حَدَّثَنَا يَحْيَى بْنُ سَعِيدٍ عَنْ شُعْبَةَ حَدَّثَنَا جَامِعُ بْنُ شَدَّادٍ عَنْ عَبْدِ الرَّحْمَنِ بْنِ أَبِي عَلْقَمَةَ قَالَ سَمِعْتُ ابْنَ مَسْعُودٍ يَقُولُأَقْبَلَ النَّبِيُّ صَلَّى اللَّهُ عَلَيْهِ وَسَلَّمَ مِنْ الْحُدَيْبِيَةِ لَيْلًا فَنَزَلْنَا دَهَاسًا مِنْ الْأَرْضِ فَقَالَ مَنْ يَكْلَؤُنَا فَقَالَ بِلَالٌ أَنَا قَالَ إِذًا تَنَامَ قَالَ لَا فَنَامَ حَتَّى طَلَعَتْ الشَّمْسُ فَاسْتَيْقَظَ فُلَانٌ وَفُلَانٌ فِيهِمْ عُمَرُ فَقَالَ اهْضِبُوا فَاسْتَيْقَظَ النَّبِيُّ صَلَّى اللَّهُ عَلَيْهِ وَسَلَّمَ فَقَالَ افْعَلُوا مَا كُنْتُمْ تَفْعَلُونَ فَلَمَّا فَعَلُوا قَالَ هَكَذَا فَافْعَلُوا لِمَنْ نَامَ مِنْكُمْ أَوْ نَسِيَ
Terjemahan: Telah menceritakan kepada kami {Yahya bin Sa’id} dari {Syu’bah} telah menceritakan kepada kami {Jami’ bin Syaddad} dari {Abdurrahman bin Abu ‘Alqamah} berkata Aku mendengar {Ibnu Mas’ud} berkata Nabi saw. datang dari Hudaibiyah pada malam hari, lalu kami singgah di tanah datar dan lunak, lalu beliau bertanya: “Siapa yang akan menjaga kita?” lalu Bilal berkata Aku. Beliau bersabda: “Kalau begitu, tidurlah.” Ia menjawab Tidak. Namun ia tertidur pula hingga terbit matahari, lalu fulan dan fulan terbangun, di antara mereka ada Umar, ia berkata Bicaralah. Lalu Nabi saw. terbangun seraya bersabda: “Lakukanlah apa yang pernah engkau lakukan.” Tatkala mereka melakukan, beliau bersabda: “Seperti inilah, maka lakukanlah bagi siapa di antara kalian yang tertidur atau lupa.”
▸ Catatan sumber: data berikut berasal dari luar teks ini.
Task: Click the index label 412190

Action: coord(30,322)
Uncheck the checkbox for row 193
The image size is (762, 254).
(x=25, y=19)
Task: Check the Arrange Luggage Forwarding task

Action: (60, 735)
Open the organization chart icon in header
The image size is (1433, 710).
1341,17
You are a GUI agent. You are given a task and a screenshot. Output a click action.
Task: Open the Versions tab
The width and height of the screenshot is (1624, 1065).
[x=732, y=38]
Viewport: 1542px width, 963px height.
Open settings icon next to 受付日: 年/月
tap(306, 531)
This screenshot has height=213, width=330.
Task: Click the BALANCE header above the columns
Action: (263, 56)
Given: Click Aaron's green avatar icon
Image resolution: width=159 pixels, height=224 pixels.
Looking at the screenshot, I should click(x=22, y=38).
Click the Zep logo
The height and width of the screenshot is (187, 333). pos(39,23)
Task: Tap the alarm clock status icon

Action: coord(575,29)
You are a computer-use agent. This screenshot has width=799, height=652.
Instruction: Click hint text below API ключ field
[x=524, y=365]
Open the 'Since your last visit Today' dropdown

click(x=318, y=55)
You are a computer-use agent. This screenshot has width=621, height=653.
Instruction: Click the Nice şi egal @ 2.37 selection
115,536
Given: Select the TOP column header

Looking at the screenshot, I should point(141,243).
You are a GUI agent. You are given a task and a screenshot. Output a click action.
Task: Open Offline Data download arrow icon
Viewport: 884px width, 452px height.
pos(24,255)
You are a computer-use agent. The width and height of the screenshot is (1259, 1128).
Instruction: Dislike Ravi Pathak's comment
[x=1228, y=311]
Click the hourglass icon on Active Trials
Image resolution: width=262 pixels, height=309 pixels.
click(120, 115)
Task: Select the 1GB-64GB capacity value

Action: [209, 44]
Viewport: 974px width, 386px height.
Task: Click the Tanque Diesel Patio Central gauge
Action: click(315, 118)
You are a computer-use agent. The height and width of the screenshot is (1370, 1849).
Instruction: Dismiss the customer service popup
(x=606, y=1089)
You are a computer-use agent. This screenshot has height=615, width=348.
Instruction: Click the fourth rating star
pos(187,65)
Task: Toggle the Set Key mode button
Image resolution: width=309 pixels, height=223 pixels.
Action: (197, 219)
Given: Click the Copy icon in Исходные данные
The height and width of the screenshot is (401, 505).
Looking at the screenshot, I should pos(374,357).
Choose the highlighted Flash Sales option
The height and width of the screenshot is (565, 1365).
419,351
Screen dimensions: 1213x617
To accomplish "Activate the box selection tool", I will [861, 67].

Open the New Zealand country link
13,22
Musnad Ahmad | Hadits No. : 3476

حَدَّثَنَا يَحْيَى حَدَّثَنَا سُفْيَانُ حَدَّثَنِي زُبَيْدٌ عَنْ إِبْرَاهِيمَ عَنْ مَسْرُوقٍ عَنْ عَبْدِ اللَّهِعَنْ النَّبِيِّ صَلَّى اللَّهُ عَلَيْهِ وَسَلَّمَ قَالَ لَيْسَ مِنَّا مَنْ ضَرَبَ الْخُدُودَ وَشَقَّ الْجُيُوبَ وَدَعَا بِدَعْوَى الْجَاهِلِيَّةِ
Terjemahan: Telah menceritakan kepada kami {Yahya} Telah menceritakan kepada kami {Sufyan} telah menceritakan kepadaku {Zubaid} dari {Ibrahim} dari {Masruq} dari {Abdullah} dari Nabi saw., beliau bersabda: “Bukan termasuk golongan kami orang yang memukul pipi, merobek-robek saku dan meratap dengan kata-kata jahiliyah.”